Le Gouvernement congolais durcit le ton face au phénomène de spoliation foncière et immobilière à Kinshasa. Dans un communiqué publié le mardi 25 août 2026, le Cabinet du Ministre d’État, Ministre de la Justice et Garde des Sceaux annonce que 62 dossiers impliquant des biens fonciers et immobiliers de l’État et de particuliers font actuellement l’objet d’enquêtes, avec des poursuites judiciaires désormais sollicitées contre les personnes présumées impliquées.
Cette nouvelle étape fait suite à une première injonction adressée le 16 octobre 2025 à l’Auditeur général des FARDC pour l’ouverture d’enquêtes sur les auteurs, co-auteurs et complices présumés de faits de spoliation des biens de l’État. Au regard de l’évolution des investigations et de nouveaux éléments portés à la connaissance du ministère, une nouvelle injonction a été donnée, le 19 août 2026, au Procureur général près la Cour de cassation afin d’engager des poursuites contre les personnes présumées responsables.
Selon le ministère de la Justice, cette démarche constitue une étape importante dans la lutte contre le phénomène dit « Folioman », présenté comme un réseau impliqué dans la falsification de titres et de documents administratifs, ainsi que dans la spoliation et la vente frauduleuse de biens fonciers et immobiliers.
Le communiqué fait état d’un réseau présumé dirigé par une personne identifiée sous le nom de Kipasa Kitakya et qui comprendrait plusieurs catégories d’intervenants, notamment des avocats, huissiers, greffiers ainsi que des cadres des services des Affaires foncières et du Cadastre.
Le ministère affirme que certaines opérations auraient été menées au détriment de l’État et de particuliers, dont certains propriétaires découvriraient que leurs biens auraient été vendus ou spoliés à leur insu.

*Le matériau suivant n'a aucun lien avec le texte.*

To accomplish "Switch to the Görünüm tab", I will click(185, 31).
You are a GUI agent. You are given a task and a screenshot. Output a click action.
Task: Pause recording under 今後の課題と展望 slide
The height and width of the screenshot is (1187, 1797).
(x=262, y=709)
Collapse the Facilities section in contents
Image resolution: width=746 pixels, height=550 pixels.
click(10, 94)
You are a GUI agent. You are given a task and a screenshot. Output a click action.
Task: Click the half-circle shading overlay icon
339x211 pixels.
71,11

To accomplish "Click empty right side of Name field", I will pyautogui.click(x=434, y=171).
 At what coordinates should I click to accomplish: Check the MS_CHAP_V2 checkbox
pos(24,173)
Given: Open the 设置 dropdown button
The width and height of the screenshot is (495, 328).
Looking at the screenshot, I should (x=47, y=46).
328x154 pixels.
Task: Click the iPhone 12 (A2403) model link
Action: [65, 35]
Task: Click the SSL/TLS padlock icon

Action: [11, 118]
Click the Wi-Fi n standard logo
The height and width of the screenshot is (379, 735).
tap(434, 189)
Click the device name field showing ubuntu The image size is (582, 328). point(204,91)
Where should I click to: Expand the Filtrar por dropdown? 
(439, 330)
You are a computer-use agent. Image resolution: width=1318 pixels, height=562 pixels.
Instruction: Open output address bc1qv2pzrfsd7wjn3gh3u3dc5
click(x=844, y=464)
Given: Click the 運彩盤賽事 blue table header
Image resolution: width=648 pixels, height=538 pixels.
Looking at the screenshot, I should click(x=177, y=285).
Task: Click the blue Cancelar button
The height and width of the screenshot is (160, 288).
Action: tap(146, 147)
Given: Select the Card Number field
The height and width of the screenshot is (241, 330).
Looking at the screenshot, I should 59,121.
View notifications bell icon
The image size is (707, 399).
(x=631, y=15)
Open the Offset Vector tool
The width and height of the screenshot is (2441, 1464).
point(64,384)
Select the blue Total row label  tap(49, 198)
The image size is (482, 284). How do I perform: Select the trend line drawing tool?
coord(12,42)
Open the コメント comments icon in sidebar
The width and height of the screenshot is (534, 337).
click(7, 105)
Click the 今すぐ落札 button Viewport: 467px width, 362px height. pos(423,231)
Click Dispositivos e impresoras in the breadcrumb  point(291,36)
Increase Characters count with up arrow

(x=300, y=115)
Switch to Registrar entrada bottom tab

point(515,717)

Les dossiers concernés ont été transmis au Parquet afin qu’ils soient examinés avec célérité et que, lorsque les éléments constitutifs des infractions sont établis, les personnes présumées responsables soient déférées devant les juridictions compétentes.
Le ministère précise toutefois que ces 62 dossiers ne constituent qu’un premier lot. Les investigations se poursuivent et pourraient mettre au jour un réseau plus vaste, qui ne serait pas limité à la capitale.
Cette évolution traduit ainsi la volonté des autorités judiciaires de remonter les différentes chaînes de responsabilité dans les opérations présumées frauduleuses, plutôt que de limiter les enquêtes aux seuls bénéficiaires finaux des biens concernés.
Parallèlement aux procédures judiciaires, le Gouvernement a mis en place un Cadre permanent de concertation réunissant les ministères de la Justice, de l’Urbanisme et Habitat et des Affaires foncières, avec l’appui de l’Agence nationale de protection du patrimoine immobilier de l’État (AN-PPIE).
Ce mécanisme vise notamment à améliorer la coordination entre les différentes administrations concernées, à renforcer la sécurisation des titres et documents fonciers et cadastraux et à accélérer le traitement des dossiers de spoliation signalés.
L’enjeu est également de prévenir les pratiques frauduleuses qui peuvent favoriser la falsification des documents, les ventes irrégulières ou l’appropriation illégale de propriétés appartenant aussi bien à l’État qu’aux particuliers.
Le Gouvernement s’engage à lutter contre les différentes formes de spoliation foncière et immobilière et à garantir la sécurité juridique des droits de propriété régulièrement établis.
Outre les 62 dossiers actuellement concernés, la poursuite des investigations pourrait donc déboucher sur de nouvelles procédures et permettre d’identifier d’autres acteurs impliqués dans ce phénomène.
Pour le ministère de la Justice, la ligne poirsuivie est de protéger le patrimoine public et privé, sécuriser les droits de propriété et faire répondre de leurs actes les personnes reconnues responsables, dans le strict respect de la loi.